What This Work Creates
When an artisan earns fairly, the impact is immediate and generational:
• Children stay in school instead of entering labor
• Food security improves
• Women gain decision-making power in their households
• Entire communities begin to stabilize
This is not theoretical. We have seen it. A few hundred rupees more per piece can mean the difference between hunger and a full meal. Between a child working, and a child learning.

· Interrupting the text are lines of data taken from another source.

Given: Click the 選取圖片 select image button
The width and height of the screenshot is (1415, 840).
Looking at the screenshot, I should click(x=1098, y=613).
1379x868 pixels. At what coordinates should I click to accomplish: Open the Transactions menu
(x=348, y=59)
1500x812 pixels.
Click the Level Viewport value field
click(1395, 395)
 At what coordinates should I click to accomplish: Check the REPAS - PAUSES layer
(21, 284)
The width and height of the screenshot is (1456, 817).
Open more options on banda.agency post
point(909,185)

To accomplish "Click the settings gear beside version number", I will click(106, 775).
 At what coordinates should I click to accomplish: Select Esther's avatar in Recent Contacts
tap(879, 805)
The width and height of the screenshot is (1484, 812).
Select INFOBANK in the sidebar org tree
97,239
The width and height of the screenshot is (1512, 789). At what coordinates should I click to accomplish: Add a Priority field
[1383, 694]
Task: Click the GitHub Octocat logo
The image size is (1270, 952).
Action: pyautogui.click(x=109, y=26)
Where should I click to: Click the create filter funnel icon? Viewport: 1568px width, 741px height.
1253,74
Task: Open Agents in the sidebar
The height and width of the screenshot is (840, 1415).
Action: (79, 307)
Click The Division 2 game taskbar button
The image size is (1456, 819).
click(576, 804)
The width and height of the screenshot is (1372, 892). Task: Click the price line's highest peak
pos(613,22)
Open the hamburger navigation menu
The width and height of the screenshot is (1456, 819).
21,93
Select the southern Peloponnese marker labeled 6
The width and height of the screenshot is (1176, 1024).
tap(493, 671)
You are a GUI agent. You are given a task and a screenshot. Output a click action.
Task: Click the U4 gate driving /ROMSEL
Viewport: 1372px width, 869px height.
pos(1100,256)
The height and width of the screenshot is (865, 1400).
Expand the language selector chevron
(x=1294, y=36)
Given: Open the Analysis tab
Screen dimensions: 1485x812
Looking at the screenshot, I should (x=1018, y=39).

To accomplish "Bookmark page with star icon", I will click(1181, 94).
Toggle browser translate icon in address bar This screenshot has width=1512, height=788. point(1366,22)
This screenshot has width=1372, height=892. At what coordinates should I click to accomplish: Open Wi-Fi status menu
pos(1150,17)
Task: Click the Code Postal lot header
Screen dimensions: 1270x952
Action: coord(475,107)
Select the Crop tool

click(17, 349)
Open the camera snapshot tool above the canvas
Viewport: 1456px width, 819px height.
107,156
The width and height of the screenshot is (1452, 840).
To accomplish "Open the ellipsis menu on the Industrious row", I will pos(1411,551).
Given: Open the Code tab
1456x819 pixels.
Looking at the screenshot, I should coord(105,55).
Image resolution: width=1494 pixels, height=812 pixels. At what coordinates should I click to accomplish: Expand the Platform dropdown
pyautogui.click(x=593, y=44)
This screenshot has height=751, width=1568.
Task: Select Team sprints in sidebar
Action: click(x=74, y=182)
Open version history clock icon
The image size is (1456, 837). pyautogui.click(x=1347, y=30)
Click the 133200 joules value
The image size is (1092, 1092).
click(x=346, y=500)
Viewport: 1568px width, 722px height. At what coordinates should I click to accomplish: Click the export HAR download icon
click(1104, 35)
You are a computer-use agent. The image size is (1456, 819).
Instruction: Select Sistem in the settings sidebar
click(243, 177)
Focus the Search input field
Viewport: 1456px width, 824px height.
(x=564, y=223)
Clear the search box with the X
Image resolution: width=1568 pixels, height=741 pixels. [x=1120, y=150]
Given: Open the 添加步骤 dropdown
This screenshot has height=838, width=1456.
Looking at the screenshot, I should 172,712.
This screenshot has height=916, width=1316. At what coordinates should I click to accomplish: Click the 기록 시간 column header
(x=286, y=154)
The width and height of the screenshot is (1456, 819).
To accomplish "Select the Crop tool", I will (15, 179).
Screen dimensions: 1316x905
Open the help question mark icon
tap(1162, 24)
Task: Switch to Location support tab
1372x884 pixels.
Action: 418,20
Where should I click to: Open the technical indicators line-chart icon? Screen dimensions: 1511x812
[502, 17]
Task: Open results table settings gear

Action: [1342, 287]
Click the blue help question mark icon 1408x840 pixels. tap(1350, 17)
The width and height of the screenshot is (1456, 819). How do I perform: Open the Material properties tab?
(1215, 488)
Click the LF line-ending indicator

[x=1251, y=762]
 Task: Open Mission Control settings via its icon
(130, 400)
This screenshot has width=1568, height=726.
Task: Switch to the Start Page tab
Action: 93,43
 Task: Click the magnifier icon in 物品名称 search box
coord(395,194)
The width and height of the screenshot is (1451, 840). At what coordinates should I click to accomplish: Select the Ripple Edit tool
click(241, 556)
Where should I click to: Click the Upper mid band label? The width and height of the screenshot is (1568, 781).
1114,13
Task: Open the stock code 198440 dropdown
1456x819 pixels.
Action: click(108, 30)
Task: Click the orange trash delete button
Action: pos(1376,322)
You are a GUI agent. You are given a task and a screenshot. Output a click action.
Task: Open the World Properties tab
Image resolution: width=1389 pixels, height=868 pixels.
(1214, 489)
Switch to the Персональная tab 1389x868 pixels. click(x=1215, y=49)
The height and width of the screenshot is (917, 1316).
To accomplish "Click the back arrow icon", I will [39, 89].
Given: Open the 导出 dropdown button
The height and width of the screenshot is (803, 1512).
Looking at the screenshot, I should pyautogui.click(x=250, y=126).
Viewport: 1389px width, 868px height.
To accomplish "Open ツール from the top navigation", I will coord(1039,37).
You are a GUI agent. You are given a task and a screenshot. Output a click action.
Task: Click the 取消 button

Why This Matters to Me—Personally
This work is deeply personal. Because once you have sat in a home where there is not enough food, once you have been offered the last meal someone has, once you have seen generosity from those who have nothing—you cannot go back to business as usual.
You cannot ignore:
• How we bargain down those who can least afford it
• How we pay for convenience, but not for craft
• How easily we disconnect from the human cost behind what we consume
Love Handmade is my way of responding to that discomfort. Of trying, in whatever small way I can, to build something more just.
The Hard Truth
This work is not easy. It is slower. It is harder to scale. It exists within broken economic systems. But it is necessary. Because the alternative is to accept that:
• Skill can go unpaid
• Labor can be invisible
• And poverty is just “the way things are”
I refuse to accept that.

A Different Way Forward
Every product we create carries more than design. It carries:
• Time
• Skill
• Survival
• Dignity
And every purchase becomes part of that story. This is not about selling clothing or textiles. It is about creating a system where: work translates into a life that is livable.
In the End
I do this work because I have seen what happens when people are left behind. And I have also seen what happens when they are given a fair chance. Love Handmade exists in that space— between what is, and what could be. And I will keep building it, because I know what is at stake.